Punjab continues to dominate the top of the rankings table. Eight districts from the province are in the top ten. All of the top three districts are from Punjab Rawalpindi, Chakwal and Lahore.
Only two districts: Dera Ghazi Khan and Rajanpur scored lower than 50. These are the only two districts from Punjab to rank outside the top 100. While only three districts in Punjab scored higher than 70 in learning score, reflecting poor quality of education.
Status quo in KP?
Overall the province has rebounded from a dip last year and is now back up to 5th rank. KP continues to remain a mid-table province when it comes to education. As many as 19 of 25 districts are ranked between 20th and 100th. Haripur, Malakand, Mardan and Nowshera are in the top 25 and none in the bottom 25.
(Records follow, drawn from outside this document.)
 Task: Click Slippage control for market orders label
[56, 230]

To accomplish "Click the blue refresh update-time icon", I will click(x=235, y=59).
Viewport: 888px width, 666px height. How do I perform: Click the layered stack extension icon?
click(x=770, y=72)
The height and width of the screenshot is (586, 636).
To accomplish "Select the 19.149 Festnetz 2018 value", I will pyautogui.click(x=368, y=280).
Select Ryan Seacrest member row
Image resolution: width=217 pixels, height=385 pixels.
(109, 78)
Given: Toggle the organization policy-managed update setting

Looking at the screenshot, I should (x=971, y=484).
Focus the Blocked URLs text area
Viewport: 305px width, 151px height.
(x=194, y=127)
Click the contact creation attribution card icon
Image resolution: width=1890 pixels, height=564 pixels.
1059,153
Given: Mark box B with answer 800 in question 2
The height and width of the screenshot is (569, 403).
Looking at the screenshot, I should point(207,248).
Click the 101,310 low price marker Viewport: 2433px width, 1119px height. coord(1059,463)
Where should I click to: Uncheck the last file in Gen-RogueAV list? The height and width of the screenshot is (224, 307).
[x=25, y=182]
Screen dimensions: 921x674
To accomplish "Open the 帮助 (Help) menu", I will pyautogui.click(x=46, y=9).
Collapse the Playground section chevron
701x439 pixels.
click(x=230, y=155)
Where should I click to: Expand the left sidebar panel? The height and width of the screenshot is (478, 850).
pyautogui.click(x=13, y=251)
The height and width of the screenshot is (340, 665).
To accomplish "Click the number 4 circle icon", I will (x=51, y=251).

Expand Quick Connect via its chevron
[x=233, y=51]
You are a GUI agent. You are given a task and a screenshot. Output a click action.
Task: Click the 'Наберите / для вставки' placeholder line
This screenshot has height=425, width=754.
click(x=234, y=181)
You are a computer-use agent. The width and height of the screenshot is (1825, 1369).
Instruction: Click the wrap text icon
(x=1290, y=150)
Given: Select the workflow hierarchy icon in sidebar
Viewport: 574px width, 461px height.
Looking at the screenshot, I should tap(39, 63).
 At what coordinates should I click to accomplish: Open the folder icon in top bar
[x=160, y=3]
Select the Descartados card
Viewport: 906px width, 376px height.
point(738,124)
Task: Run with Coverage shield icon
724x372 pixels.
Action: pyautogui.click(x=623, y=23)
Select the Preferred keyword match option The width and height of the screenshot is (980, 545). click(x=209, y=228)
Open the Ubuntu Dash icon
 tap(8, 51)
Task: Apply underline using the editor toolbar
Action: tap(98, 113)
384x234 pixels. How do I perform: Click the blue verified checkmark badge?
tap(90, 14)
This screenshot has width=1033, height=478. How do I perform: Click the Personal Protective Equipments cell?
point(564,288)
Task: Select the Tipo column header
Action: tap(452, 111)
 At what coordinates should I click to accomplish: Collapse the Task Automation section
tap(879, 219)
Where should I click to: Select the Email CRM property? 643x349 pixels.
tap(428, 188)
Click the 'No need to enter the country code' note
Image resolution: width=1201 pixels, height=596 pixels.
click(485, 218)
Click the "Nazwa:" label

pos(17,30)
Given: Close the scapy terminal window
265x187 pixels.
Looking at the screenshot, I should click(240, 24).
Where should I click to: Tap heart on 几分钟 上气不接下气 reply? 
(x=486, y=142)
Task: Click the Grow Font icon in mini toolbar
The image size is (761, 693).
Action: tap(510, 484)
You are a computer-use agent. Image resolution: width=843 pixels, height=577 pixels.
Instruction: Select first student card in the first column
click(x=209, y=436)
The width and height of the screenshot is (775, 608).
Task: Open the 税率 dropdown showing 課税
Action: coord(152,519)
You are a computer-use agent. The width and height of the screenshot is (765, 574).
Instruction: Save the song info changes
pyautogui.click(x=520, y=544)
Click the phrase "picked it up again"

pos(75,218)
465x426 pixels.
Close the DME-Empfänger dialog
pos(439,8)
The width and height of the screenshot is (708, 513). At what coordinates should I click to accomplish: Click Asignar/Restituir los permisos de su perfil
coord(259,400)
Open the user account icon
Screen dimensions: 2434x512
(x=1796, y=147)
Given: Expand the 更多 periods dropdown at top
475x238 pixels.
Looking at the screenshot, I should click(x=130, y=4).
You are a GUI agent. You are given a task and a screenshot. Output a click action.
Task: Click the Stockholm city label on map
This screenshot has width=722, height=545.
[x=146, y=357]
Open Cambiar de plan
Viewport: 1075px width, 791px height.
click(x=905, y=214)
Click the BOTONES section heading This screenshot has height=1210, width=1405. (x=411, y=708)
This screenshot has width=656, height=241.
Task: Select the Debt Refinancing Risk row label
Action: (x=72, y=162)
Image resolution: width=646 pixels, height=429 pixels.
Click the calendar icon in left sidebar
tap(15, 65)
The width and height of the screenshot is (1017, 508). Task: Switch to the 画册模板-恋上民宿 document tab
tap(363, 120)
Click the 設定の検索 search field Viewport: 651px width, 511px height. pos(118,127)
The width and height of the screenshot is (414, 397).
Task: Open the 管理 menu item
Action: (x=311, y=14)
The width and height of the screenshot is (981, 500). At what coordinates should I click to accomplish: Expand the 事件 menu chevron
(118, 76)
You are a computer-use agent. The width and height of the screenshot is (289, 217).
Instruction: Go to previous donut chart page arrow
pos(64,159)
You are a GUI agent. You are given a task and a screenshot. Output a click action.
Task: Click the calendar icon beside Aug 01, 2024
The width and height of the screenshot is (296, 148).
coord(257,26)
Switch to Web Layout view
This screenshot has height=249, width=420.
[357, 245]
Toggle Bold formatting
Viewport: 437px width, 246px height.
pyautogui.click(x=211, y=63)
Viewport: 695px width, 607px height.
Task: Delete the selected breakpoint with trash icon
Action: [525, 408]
Haripur is the best performing district in the province, while Kohistan is the worst performing district. Unlike in previous years – when districts from the Hazara portion of the province – were clustered near the top – this year there is a more even distribution of scores across the province. n 24 of 25 districts scored above 50 on the education score.
Balochistan languishes at the bottom
Quetta is the highest ranked district and the only one in the top 50 districts. Almost half the districts of Balochistan rank outside the top 100 (12 out of 32).
Balochistan also has only three districts in the top half (Quetta, Kech and Killa Saifullah). Nine of the bottom ten districts are from Balochistan.
Killa Abdullah is the worst performing district in Balochistan. One new district, Lehri, has data for only two indicators and therefore it was not ranked. Only eight of the 31 ranked districts in Balochistan scored above 60 on education score. Except Quetta, no other district scored more than 70.
According to Alif Ailaan, the education scores are calculated using the arithmetic average of enrolment, learning, retention (survival) and gender parity, giving equal weight to each indicator.